PROBLEM DESCRIPTION: Report every line below that holds the word "Boots".

DATA FOR THIS TASK:
|---|
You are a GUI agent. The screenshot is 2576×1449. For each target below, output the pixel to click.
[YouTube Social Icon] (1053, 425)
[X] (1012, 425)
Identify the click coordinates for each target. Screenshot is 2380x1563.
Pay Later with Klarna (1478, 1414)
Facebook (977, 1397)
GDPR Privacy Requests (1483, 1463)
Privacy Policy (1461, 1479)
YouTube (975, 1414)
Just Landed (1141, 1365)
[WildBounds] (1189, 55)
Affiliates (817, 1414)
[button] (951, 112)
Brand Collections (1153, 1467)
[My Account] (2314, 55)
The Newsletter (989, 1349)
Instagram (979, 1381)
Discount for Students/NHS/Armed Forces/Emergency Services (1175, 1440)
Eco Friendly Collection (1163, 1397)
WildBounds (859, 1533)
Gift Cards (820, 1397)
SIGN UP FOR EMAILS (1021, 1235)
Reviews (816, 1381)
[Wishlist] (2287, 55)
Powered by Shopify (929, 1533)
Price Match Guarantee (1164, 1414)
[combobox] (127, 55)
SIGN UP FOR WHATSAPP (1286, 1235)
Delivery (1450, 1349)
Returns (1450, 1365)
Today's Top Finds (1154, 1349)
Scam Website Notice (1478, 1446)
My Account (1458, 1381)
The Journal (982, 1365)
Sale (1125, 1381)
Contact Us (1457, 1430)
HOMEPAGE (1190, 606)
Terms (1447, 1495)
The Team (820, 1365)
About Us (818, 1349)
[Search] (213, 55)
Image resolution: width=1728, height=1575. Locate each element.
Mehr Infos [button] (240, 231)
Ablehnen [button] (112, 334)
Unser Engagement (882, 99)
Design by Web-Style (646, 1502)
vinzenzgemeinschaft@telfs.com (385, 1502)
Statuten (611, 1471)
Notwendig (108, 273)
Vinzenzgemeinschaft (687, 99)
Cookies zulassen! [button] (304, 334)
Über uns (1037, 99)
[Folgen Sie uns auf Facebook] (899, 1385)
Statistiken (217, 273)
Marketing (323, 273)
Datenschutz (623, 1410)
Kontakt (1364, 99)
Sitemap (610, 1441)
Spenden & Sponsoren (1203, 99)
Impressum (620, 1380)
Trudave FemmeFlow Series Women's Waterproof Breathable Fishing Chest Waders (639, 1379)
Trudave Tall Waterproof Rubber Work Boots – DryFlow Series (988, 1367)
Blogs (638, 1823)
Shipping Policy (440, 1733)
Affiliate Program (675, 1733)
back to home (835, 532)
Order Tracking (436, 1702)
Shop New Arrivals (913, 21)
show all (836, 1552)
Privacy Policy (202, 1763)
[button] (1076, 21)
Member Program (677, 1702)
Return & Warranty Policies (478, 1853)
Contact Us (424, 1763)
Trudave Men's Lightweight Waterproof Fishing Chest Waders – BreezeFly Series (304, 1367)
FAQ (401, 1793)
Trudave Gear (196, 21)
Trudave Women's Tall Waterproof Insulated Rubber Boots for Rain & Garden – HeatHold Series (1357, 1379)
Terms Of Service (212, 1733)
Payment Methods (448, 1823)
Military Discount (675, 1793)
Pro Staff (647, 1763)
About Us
|---|
RESULT:
Trudave Tall Waterproof Rubber Work Boots – DryFlow Series (988, 1367)
Trudave Women's Tall Waterproof Insulated Rubber Boots for Rain & Garden – HeatHold Series (1357, 1379)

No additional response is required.